Yes. This is a completely correct conclusion which I’m planning to talk about in the next post. If a person goes through memory loss and the repetition of the same experience, there is no coherent credence/probability that this experience happens the first time that this person can have.
P(Monday) = 1
P(Tuesday) = 1
The vague inuitive feeling that it has to be 1⁄2 is once again pointing to weighted probability, which renormalizes the measure function.
No, I specifically was referring to the Sleeping Beauty experiment. Re-read my comment. Or not. At this point it’s quite clear that we are failing to communicate in a fundamental way. I’m somewhat frustrated that you don’t even comment on those parts where I try to communicate the structure of the question, but only on the parts which seem tangential or merely about terminology. There is no need to reply to this comment, as I probably won’t continue participating in this discussion any further.
Meta:
I find this situation quite ironic. From my perspective, I painstakingly cited and answered your comments piece by piece even though you didn’t engage much neither with the arguments in my posts nor with any of my replies.
I’m not sure how I could have missed “parts where you try to communicate the structure of the question”. The only things which I haven’t directly cited in your previous comment are:
and
Which I neither disagree nor have any interesting to add.
Which does not have any argument in it. You just make statements without explaining why they are supposed to be true. I obviously do not agree that in Sleeping Beauty case our model should be treating time states as individual outcomes. But simply proclaming this disagreement doesn’t serve any purpose after I’ve already presented comprehensive explanation why we can’t lawfully reason about time states in this particular case as if they are mutually exclusive outcomes, which you, once again, failed to engage with.

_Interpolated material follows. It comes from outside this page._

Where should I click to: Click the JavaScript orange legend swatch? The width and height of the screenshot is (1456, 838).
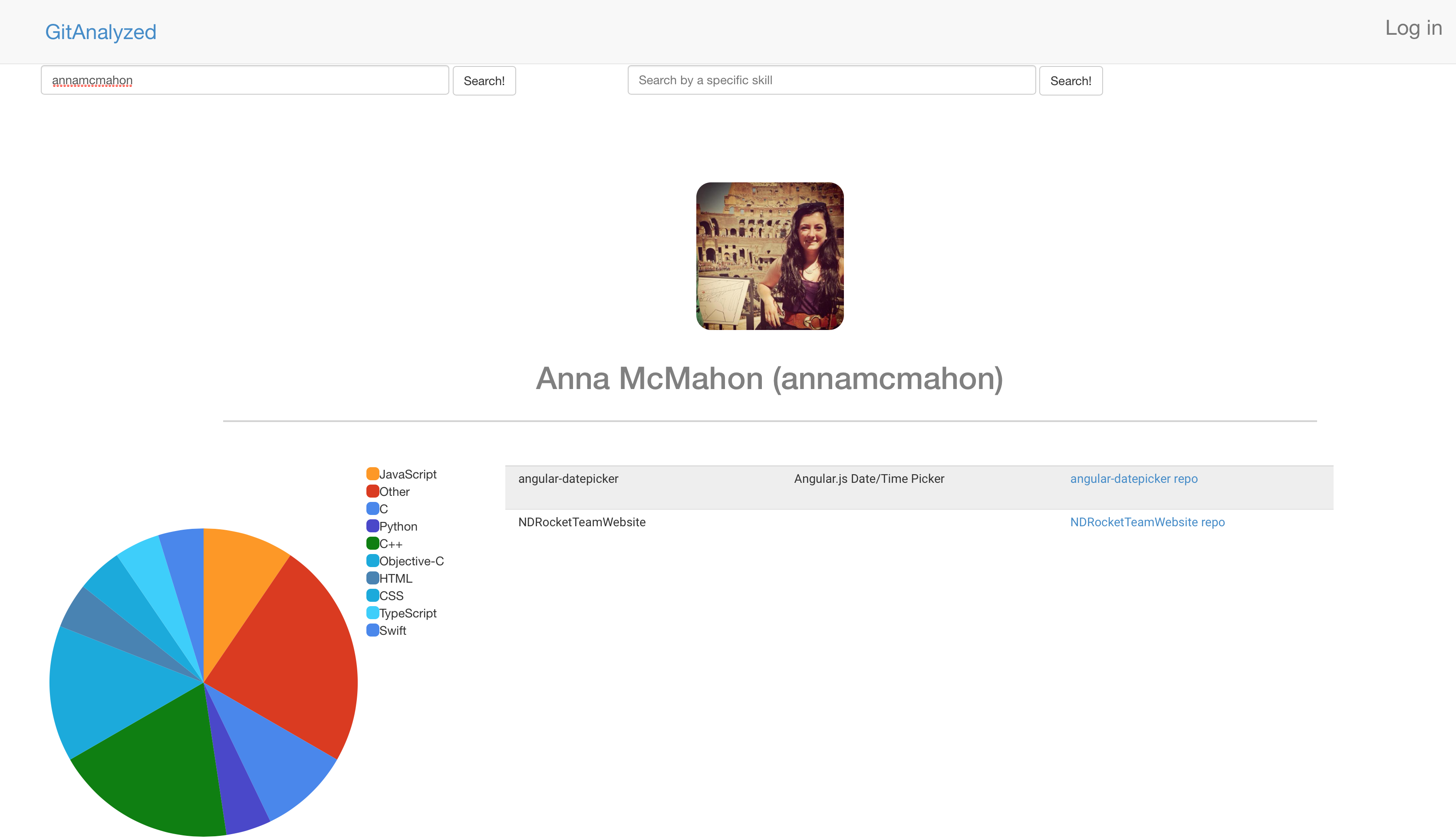point(372,474)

I would appreciate if you addressed this meta point because I’m honestly confused about your perspective on this failure of our communication.
Meta ended.
If you were specifically referring to Sleeping Beauty problem then your previous comment doesn’t make sense.
Either you are logically pinpointing any sample space for at least some problem, and then you can say that any non-empty set fits this description.

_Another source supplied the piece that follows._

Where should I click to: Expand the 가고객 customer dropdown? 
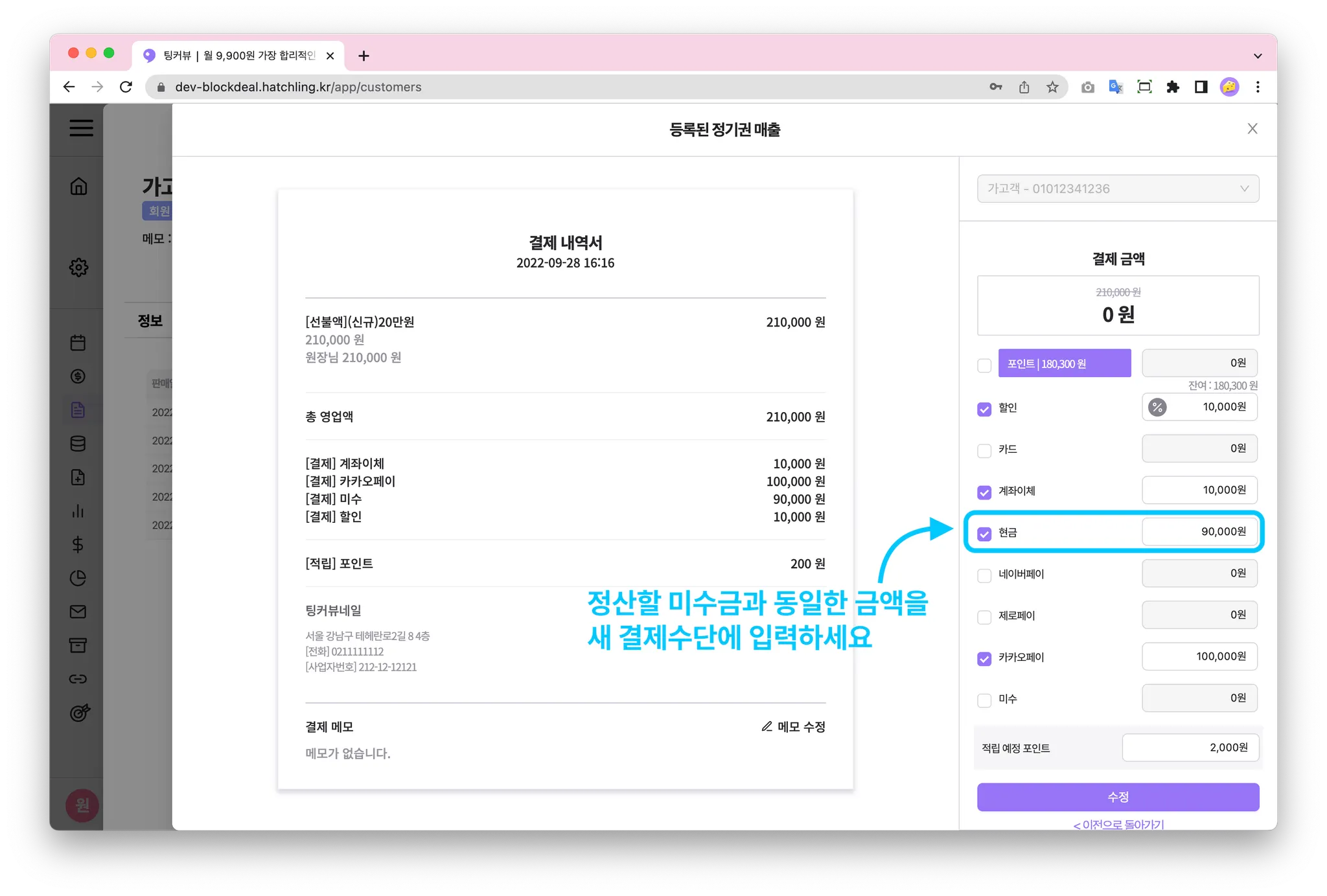point(1118,189)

Or you are logically pinpointing sample space specifically for the Sleeping Beauty problem, then you can’t dismiss the condition of mutually exclusivity of outcomes which are relevant to the particular application of the sample space.
Eh, I’m not doing anything else important right now, so let’s beat this dead horse further.
This is the whole point! That’s why I pointed it out as the likely crux, and you’re saying that’s fine, no disagreement there. Then you reject one of the choices.
You agree that any non-empty set can be the sample space for some probability space. I described a set: those of universe states labelled by time of being asked about a credence.
I chose my set to be a cartesian product of the two relevant properties that Beauty is uncertain of on any occasion when she awakens and is asked for her credence: what day it is on that occasion of being asked (Monday or Tuesday), and what the coin flip result was (Heads or Tails). On any possible occasion of being asked, it is either Monday or Tuesday (but not both), and either Heads or Tails (but not both). I can set the credence for (Tuseday,Heads) to zero since Beauty knows that’s impossible by the setup of the experiment.
If Beauty knew which day it was on any occasion when she is asked, then she should give one of two different answers for credences. These correspond to the conditional credences P(Heads | Monday) and P(Heads | Tuesday). Likewise, knowing what the coin flip was would give different conditional credences P(Monday | Heads) and P(Monday | Tails).
All that is mathematically required of these credences is that they obey the axioms of a measure space with total measure 1, because that’s exactly the definition of a probability space. My only claim in this thread—in contrast to your post—is that they can.